RECORDS
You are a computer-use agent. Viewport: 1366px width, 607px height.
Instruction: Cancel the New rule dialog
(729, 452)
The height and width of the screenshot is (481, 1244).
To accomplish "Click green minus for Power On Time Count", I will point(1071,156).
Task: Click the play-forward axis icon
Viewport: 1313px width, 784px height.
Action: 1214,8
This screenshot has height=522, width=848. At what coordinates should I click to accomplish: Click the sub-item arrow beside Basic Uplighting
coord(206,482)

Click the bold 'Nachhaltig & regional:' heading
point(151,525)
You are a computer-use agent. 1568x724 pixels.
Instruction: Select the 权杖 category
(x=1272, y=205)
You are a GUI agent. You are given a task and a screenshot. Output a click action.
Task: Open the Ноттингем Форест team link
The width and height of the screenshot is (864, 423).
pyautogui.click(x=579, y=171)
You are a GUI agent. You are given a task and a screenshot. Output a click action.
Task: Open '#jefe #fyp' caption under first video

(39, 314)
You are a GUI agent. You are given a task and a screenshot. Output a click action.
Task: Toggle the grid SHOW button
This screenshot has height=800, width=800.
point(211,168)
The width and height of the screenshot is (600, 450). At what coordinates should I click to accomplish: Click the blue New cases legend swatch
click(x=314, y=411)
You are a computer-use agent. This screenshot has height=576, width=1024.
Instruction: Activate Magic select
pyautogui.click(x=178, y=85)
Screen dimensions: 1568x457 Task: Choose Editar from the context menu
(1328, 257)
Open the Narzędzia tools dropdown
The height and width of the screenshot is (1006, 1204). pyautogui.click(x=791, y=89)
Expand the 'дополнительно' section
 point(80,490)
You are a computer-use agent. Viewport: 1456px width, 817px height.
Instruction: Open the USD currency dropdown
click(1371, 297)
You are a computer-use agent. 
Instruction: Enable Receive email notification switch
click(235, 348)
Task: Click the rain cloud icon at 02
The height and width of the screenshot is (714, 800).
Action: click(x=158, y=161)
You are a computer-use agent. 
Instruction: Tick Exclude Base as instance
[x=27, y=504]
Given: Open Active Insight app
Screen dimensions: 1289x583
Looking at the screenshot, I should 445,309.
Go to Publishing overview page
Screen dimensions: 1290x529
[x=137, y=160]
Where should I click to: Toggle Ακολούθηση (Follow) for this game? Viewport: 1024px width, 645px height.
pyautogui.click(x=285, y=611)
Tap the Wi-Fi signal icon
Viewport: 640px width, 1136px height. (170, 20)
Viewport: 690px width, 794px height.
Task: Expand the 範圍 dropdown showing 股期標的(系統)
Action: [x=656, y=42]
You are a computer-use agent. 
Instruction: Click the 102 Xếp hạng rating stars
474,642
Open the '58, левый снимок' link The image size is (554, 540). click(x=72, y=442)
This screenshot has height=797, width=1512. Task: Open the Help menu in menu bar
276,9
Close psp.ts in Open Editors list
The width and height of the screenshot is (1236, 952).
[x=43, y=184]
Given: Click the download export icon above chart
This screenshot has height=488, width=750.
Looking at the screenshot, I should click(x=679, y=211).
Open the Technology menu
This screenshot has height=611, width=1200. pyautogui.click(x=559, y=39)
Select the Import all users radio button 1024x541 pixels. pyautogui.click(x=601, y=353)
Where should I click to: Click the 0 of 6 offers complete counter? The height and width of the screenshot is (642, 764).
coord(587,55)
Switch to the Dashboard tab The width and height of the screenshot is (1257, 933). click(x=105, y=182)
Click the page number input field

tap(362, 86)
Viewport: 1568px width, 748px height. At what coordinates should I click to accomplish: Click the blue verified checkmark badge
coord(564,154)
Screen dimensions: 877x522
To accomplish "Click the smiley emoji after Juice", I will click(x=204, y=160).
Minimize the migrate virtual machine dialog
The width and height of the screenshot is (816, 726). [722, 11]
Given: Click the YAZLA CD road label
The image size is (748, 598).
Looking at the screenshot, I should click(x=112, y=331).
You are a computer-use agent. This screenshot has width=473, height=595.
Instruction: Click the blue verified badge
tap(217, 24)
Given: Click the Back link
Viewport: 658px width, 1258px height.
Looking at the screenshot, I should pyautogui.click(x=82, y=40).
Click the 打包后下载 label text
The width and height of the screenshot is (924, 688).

EXERCISE OBJECTIVE
Please print the material above exactly as it appears, from its first line through the line containing "Task: Toggle the grid SHOW button", inclusive, and stop there.

TASK ANSWER
You are a computer-use agent. Viewport: 1366px width, 607px height.
Instruction: Cancel the New rule dialog
(729, 452)
The height and width of the screenshot is (481, 1244).
To accomplish "Click green minus for Power On Time Count", I will point(1071,156).
Task: Click the play-forward axis icon
Viewport: 1313px width, 784px height.
Action: 1214,8
This screenshot has height=522, width=848. At what coordinates should I click to accomplish: Click the sub-item arrow beside Basic Uplighting
coord(206,482)

Click the bold 'Nachhaltig & regional:' heading
point(151,525)
You are a computer-use agent. 1568x724 pixels.
Instruction: Select the 权杖 category
(x=1272, y=205)
You are a GUI agent. You are given a task and a screenshot. Output a click action.
Task: Open the Ноттингем Форест team link
The width and height of the screenshot is (864, 423).
pyautogui.click(x=579, y=171)
You are a GUI agent. You are given a task and a screenshot. Output a click action.
Task: Open '#jefe #fyp' caption under first video

(39, 314)
You are a GUI agent. You are given a task and a screenshot. Output a click action.
Task: Toggle the grid SHOW button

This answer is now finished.